3. Actually Creating the Matrix

A significant inefficiency is actually creating and updating the matrix when you only need to find the intersection area.

Inefficient approach:

def maxCount(self, m: int, n: int, ops: List[List[int]]) -> int:
    # Unnecessarily creates and modifies the entire matrix
    matrix = [[0] * n for _ in range(m)]
    for a, b in ops:
        for i in range(a):
            for j in range(b):
                matrix[i][j] += 1
  
    # Then counts maximum values
    max_val = max(max(row) for row in matrix)
    return sum(1 for row in matrix for val in row if val == max_val)

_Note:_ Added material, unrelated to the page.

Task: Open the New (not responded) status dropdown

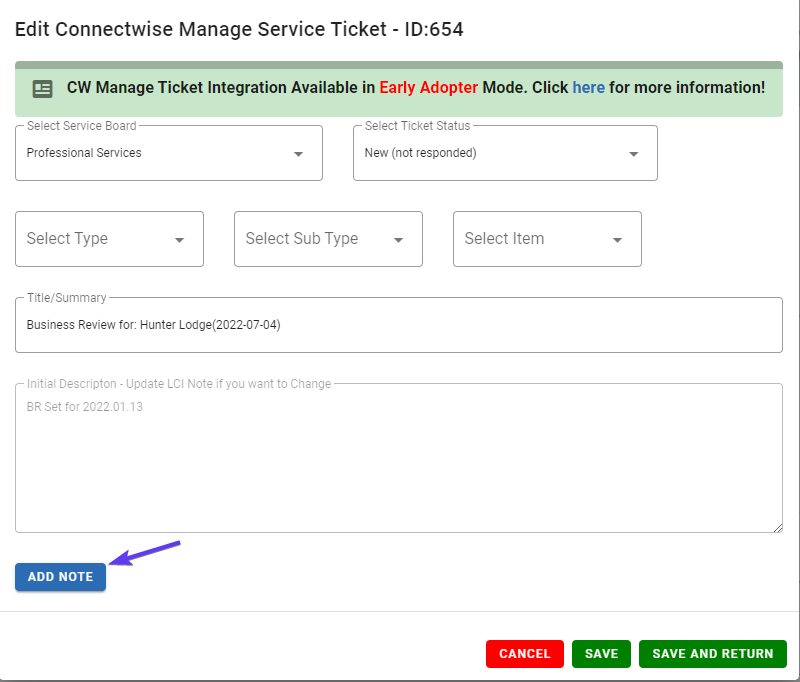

This approach has O(mnk) time complexity and O(m*n) space complexity, where k is the number of operations, making it inefficient for large matrices.

4. Off-by-One Errors with Boundaries

Confusion about whether the operation boundaries are inclusive or exclusive can lead to errors.

Potential mistake:

# Thinking you need to subtract 1 from the result
return (min_row - 1) * (min_col - 1)  # Wrong!

The operation [ai, bi] already represents the count of rows and columns (ai rows from 0 to ai-1), so no adjustment is needed in the final calculation.